Anche per la crisi da coronavirus è stato così: resteranno indelebili nella nostra memoria le immagini dei camion dell’esercito che trasportavano le salme dei deceduti da Covid-19 fuori dai comuni lombardi più colpiti, lo scatto di quell’infermiera stremata sulla scrivania del pc dopo un massacrante turno di lavoro e la posizione supina dei malati in rianimazione per favorire la respirazione.

Anche la Chiesa, con papa Francesco in primis, ha dato una forte importanza alle immagini. Tra le più eloquenti, dopo la salita in solitaria del sagrato di Piazza San Pietro, la “passeggiata” di Bergoglio per le strade deserte di Roma, simbolo di quel “Pastore che puzza di pecore”, come ebbe a dire in uno dei suoi primi interventi dopo l’elezione a Pontefice.

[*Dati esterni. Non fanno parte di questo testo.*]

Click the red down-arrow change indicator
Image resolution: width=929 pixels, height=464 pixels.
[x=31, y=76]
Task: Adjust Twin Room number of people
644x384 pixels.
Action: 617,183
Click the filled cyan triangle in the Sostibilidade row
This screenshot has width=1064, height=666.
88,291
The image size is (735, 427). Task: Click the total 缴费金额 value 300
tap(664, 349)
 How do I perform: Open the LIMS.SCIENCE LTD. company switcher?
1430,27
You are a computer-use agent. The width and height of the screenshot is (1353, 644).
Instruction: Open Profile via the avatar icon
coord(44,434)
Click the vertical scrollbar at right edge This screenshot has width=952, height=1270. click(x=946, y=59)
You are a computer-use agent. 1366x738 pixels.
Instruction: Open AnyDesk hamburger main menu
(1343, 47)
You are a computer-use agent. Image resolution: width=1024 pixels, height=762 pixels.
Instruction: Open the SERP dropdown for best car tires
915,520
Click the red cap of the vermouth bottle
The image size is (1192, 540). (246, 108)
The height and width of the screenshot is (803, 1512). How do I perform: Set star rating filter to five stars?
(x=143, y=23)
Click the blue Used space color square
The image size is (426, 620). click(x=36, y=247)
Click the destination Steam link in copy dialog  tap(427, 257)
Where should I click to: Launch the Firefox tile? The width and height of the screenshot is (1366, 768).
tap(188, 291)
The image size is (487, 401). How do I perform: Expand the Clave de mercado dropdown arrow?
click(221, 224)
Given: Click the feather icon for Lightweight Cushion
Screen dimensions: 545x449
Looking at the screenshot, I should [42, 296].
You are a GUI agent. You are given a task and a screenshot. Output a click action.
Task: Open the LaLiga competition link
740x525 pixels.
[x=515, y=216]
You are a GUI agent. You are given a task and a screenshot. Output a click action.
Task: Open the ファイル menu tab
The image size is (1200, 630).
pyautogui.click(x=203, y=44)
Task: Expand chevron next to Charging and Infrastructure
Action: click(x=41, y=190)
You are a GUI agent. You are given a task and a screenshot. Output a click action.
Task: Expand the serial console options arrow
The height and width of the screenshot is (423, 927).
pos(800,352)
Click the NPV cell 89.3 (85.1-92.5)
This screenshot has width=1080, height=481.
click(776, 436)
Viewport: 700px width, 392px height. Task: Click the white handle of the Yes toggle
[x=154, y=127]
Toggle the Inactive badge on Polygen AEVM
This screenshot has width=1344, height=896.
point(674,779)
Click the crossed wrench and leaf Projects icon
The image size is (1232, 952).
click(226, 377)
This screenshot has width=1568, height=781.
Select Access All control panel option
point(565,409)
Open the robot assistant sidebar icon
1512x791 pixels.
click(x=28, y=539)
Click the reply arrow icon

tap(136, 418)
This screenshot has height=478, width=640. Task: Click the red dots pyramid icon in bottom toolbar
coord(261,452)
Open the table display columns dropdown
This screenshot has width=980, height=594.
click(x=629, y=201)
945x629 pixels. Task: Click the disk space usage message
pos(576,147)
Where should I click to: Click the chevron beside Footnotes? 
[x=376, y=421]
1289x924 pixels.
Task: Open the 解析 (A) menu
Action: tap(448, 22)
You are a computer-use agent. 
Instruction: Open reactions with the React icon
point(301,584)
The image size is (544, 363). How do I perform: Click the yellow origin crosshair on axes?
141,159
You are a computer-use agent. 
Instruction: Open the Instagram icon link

In questo periodo, il genio comunicativo di papa Francesco ha messo in moto una macchina dai risultati straordinari: il Pontefice, infatti, ha aperto a tutti la sua casa, la Domus Sanctae Marthae, permettendo la partecipazione in diretta televisiva alla messa da lui presieduta, ogni mattina alle 7. Durante queste celebrazioni, il Pontefice ha ricordato tutte le categorie sociali colpite dal coronavirus, utilizzando argomenti e linguaggio che non lasciano spazio a fraintendimenti o discussioni, risultanto tagliente e paterno, come gli addetti ai lavori ormai ricordano sovente.

Alle 12, poi, la recita del Rosario dalla Basilica di San Pietro con il cardinale Comastri ha ulteriormente avvicinato le persone alla preghiera.

Risultato: palinsesti televisivi stravolti con punte di 4 milioni di telespettatori per le celebrazioni di Bergoglio e migliaia di accessi internet per le altre funzioni. Numeri da fare invidia a qualunque trasmissione milionaria.

E stasera, potremmo dire che il Papa “chiude” idealmente la prima fase pandemica con un Rosario in mondovisione in cui l’Italia sarà rappresentata dai santuari di San Giovanni Rotondo e Pompei.

Un’occasione in più per avvicinarsi alla fede, soprattutto per chi invocava l’apertura delle Chiese e poi, puntualmente, è girato al largo.